The Practice of Authorship in the Early Christian East

By Derek Krueger

Drawing on comparative literature, ritual and performance studies, and the history of asceticism, Derek Krueger explores how early Christian writers came to view writing as salvific, as worship through the production of art. Exploring the emergence of new and distinctly Christian ideas about authorship in late antiquity, Writing and Holiness probes saints' lives and hymns produced in the Greek East to reveal how the ascetic call to imitate Christ's humility rendered artistic and literary creativity problematic. In claiming authority and power, hagiographers appeared to violate the saintly practices that they sought to promote. Christian writers meditated within their texts on these tensions and ultimately developed a new set of answers to the question "What is an author?"

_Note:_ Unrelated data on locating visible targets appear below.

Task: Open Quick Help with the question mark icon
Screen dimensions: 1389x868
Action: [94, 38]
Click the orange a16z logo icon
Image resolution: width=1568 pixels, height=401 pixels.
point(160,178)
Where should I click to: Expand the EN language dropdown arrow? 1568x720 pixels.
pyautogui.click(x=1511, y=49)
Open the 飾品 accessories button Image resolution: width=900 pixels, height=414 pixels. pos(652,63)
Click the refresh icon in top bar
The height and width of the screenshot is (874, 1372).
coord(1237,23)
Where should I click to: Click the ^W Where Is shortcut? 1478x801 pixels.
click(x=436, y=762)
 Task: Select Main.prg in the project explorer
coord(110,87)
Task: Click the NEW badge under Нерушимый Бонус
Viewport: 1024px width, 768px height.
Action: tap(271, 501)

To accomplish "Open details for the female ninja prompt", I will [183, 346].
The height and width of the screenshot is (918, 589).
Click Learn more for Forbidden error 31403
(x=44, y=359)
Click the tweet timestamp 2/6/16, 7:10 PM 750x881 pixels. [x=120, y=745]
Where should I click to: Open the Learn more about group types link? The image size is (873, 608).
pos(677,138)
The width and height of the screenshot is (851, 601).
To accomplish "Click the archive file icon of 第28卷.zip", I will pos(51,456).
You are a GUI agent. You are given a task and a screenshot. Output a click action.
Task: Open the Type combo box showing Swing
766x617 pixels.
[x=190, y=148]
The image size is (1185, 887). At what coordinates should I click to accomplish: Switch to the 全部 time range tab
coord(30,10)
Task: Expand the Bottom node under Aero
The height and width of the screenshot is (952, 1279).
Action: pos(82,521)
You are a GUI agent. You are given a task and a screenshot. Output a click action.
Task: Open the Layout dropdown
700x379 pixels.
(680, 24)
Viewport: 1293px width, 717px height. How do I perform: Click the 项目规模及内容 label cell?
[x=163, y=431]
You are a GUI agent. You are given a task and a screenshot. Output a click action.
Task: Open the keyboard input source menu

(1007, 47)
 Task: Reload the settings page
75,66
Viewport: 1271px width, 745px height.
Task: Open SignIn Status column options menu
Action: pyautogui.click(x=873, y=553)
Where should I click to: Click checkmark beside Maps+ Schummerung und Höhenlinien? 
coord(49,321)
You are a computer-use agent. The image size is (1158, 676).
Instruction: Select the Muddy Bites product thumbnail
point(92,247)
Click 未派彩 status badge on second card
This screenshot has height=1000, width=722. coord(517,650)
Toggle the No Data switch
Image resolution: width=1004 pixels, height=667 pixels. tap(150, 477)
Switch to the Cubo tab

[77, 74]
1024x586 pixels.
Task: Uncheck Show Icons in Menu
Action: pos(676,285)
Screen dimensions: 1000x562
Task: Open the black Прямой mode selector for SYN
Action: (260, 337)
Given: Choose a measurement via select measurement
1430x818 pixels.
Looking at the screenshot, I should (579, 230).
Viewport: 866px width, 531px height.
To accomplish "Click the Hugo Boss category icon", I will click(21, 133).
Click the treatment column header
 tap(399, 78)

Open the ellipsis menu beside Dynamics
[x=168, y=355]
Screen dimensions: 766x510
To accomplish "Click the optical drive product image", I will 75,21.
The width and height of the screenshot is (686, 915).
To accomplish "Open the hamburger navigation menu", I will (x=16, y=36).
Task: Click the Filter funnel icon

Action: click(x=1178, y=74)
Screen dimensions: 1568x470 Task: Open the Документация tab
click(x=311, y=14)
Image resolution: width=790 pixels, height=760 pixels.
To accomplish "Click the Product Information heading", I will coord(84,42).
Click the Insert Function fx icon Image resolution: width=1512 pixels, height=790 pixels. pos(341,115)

Each of the texts examined here used writing as a technique for the representation of holiness. Some are narrative representations of saints that facilitate veneration; others are collections of accounts of miracles, composed to publicize a shrine. Rather than viewing an author's piety as a barrier to historical inquiry, Krueger argues that consideration of writing as a form of piety opens windows onto new modes of practice. He interprets Christian authors as participants in the religious system they described, as devotees, monastics, and faithful emulators of the saints, and he shows how their literary practice integrated authorship into other Christian practices, such as asceticism, devotion, pilgrimage, liturgy, and sacrifice. In considering the distinctly literary contributions to the formation of Christian piety in late antiquity, Writing and Holiness uncovers Christian literary theories with implications for both Eastern and Western medieval literatures.